» INSTRUCTIONS TO FOLLOW
Return every record in full. Match each one exactly.

Stored dataset items:
......
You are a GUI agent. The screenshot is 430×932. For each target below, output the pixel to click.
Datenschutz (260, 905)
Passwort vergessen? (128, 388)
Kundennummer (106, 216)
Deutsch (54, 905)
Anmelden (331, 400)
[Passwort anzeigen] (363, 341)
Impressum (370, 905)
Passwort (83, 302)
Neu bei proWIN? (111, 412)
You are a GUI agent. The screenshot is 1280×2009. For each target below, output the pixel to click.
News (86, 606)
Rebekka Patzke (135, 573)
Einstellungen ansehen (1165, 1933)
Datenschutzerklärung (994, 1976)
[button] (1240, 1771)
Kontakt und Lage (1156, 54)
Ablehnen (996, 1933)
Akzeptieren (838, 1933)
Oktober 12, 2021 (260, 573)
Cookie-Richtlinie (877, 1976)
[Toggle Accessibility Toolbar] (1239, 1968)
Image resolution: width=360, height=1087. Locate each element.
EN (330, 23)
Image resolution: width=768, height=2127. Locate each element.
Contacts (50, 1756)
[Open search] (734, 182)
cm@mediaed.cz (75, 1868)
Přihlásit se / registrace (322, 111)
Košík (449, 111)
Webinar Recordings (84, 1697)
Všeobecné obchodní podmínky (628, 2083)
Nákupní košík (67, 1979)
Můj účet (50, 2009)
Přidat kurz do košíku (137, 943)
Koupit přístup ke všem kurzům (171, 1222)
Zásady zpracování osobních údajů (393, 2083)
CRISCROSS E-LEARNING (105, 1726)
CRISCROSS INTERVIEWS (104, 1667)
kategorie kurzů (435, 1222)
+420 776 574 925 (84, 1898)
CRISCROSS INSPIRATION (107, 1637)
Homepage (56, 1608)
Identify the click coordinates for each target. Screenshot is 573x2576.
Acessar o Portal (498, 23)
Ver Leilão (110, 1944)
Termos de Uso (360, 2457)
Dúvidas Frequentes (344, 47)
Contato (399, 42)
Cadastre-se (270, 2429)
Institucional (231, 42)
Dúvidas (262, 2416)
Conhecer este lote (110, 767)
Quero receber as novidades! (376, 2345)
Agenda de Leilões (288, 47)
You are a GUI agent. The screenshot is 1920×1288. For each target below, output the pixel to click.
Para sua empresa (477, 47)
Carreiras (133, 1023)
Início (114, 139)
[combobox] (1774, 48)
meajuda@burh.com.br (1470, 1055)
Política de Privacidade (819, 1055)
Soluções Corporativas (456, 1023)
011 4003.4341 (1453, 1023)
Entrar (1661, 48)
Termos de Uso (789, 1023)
......
» RESULT FOR THIS TASK
You are a GUI agent. The screenshot is 430×932. For each target below, output the pixel to click.
Datenschutz (260, 905)
Passwort vergessen? (128, 388)
Kundennummer (106, 216)
Deutsch (54, 905)
Anmelden (331, 400)
[Passwort anzeigen] (363, 341)
Impressum (370, 905)
Passwort (83, 302)
Neu bei proWIN? (111, 412)
You are a GUI agent. The screenshot is 1280×2009. For each target below, output the pixel to click.
News (86, 606)
Rebekka Patzke (135, 573)
Einstellungen ansehen (1165, 1933)
Datenschutzerklärung (994, 1976)
[button] (1240, 1771)
Kontakt und Lage (1156, 54)
Ablehnen (996, 1933)
Akzeptieren (838, 1933)
Oktober 12, 2021 (260, 573)
Cookie-Richtlinie (877, 1976)
[Toggle Accessibility Toolbar] (1239, 1968)
Image resolution: width=360, height=1087. Locate each element.
EN (330, 23)
Image resolution: width=768, height=2127. Locate each element.
Contacts (50, 1756)
[Open search] (734, 182)
cm@mediaed.cz (75, 1868)
Přihlásit se / registrace (322, 111)
Košík (449, 111)
Webinar Recordings (84, 1697)
Všeobecné obchodní podmínky (628, 2083)
Nákupní košík (67, 1979)
Můj účet (50, 2009)
Přidat kurz do košíku (137, 943)
Koupit přístup ke všem kurzům (171, 1222)
Zásady zpracování osobních údajů (393, 2083)
CRISCROSS E-LEARNING (105, 1726)
CRISCROSS INTERVIEWS (104, 1667)
kategorie kurzů (435, 1222)
+420 776 574 925 (84, 1898)
CRISCROSS INSPIRATION (107, 1637)
Homepage (56, 1608)
Identify the click coordinates for each target. Screenshot is 573x2576.
Acessar o Portal (498, 23)
Ver Leilão (110, 1944)
Termos de Uso (360, 2457)
Dúvidas Frequentes (344, 47)
Contato (399, 42)
Cadastre-se (270, 2429)
Institucional (231, 42)
Dúvidas (262, 2416)
Conhecer este lote (110, 767)
Quero receber as novidades! (376, 2345)
Agenda de Leilões (288, 47)
You are a GUI agent. The screenshot is 1920×1288. For each target below, output the pixel to click.
Para sua empresa (477, 47)
Carreiras (133, 1023)
Início (114, 139)
[combobox] (1774, 48)
meajuda@burh.com.br (1470, 1055)
Política de Privacidade (819, 1055)
Soluções Corporativas (456, 1023)
011 4003.4341 (1453, 1023)
Entrar (1661, 48)
Termos de Uso (789, 1023)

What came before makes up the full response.